Well it’s another production meeting here at Sutcliffe Play’s Yorkshire factory, and we’re short of a parrot and two adult flats. That’s a parrot springie and two adult swing seats, in black.

No one thinks this is a little strange but when I recite the meeting later in response to the “how was work today?” question, jaws fall open and a look of horror flashes across my children’s faces.

That isn’t the half of it, I didn’t go into the ongoing inspection for “snotters” (that’s trade talk for the blemishes on galvanised product) or crutch supports (part of a cradle swing). It’s just the everyday language of the factory producing (according to me) Britain’s best play equipment.

Eventually the parrot was tracked down, someone had misidentified it as a crocodile and all was well in the world of making things.

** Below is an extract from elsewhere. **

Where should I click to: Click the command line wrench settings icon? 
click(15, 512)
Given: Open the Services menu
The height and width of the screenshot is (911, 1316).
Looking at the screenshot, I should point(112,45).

Later that same day a customer called to say they’d ordered the wrong length posts and could we make them longer. The delivery was due to leave the next day, so plenty of time then. A quick call to the team leader and the offending posts were sent back into the metal shop and duly extended as required and repacked for delivery to site.

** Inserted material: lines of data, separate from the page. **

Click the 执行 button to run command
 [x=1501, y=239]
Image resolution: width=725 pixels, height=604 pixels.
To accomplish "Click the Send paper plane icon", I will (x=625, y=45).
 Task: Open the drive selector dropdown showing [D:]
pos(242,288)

In the afternoon I did my normal tour of the factory, I don’t need to do this really as the control systems are very good, but we’re an employee owned business and I like to talk with the guys in the factory to see how things are going generally. There’s always a lot of information available on such walks round, everyone’s eager to make things better, quicker and more accurate. These are the people doing the job everyday and there’s lots of good input. We implement as many of the suggestions as we can – though I’ve yet to install sky sports in the canteen, something I’m sure to be reminded of on the next walk round.

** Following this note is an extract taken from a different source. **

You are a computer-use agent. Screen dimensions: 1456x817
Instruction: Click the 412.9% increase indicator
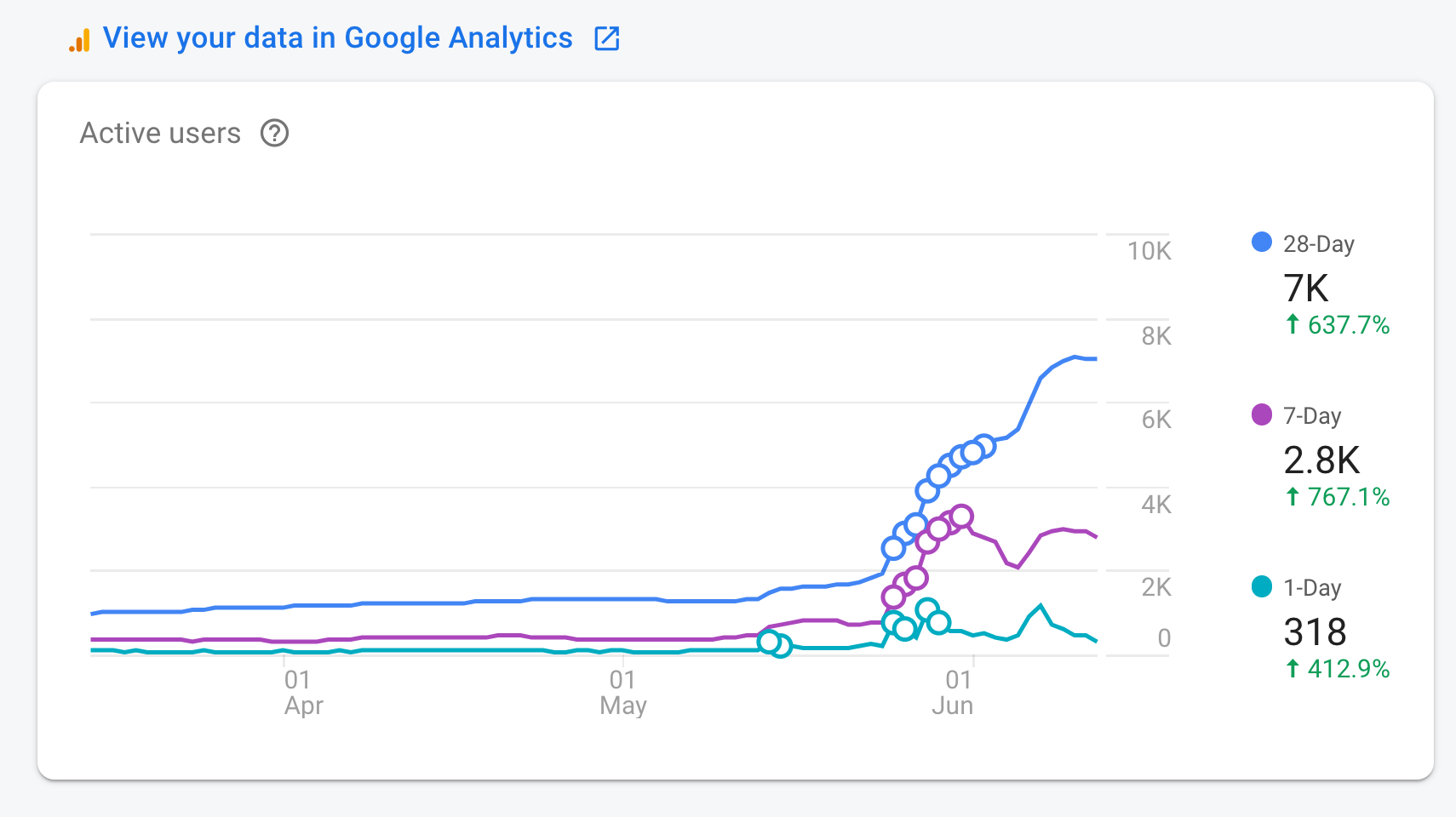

It’s nice to make things. Great Britain was one of the world’s greatest manufacturers once upon a time and although this has been largely moved to places like China, the manufacturing ethos survives and I wonder how the Chinese factories manage without a dedicated and knowledgeable workforce constantly pushing for improvements in our products and processes.

I had a long chat with one of our welders on the subject of global warming, this was as a result of one of our regular environmental audits. We discussed the pollution and carbon emissions generated by China verses the miniscule amount that we in the UK produce. The up thrust of the conversation was that given how much effort we put into reducing emissions in the UK, how come we spend so much on low cost goods from china, where pollution isn’t controlled. It’s hard to argue with logic like that…

Back to my desk and there’s an email from our Middle Eastern Distributor, who’s looking for some data on corrosion resistance. Seems a little odd as they are in the middle of the desert but I send details of our “Super durable” paint system which is proven to outperform galvanised finishes in hostile environments. It turns out that the sand in Abu Dhabi is actually 10% salt and so corrosion is a real problem there – you learn something new every day.

As my day draws to a close and the last emails go out it’s time to lock up the factory for another day and squeeze in one more cup of coffee. I’m desperately trying to keep to the clear desk policy but struggling as it’s not my natural habitat. There’s a swing anchor on my desk that we made for a resident close to the factory, we did it as a favour to help them out and they haven’t been back to collect it. Another couple of weeks and it’ll have to go in the metal recycling skip. Ah well, you win some you lose some, or as we say, just another case of swings and roundabouts….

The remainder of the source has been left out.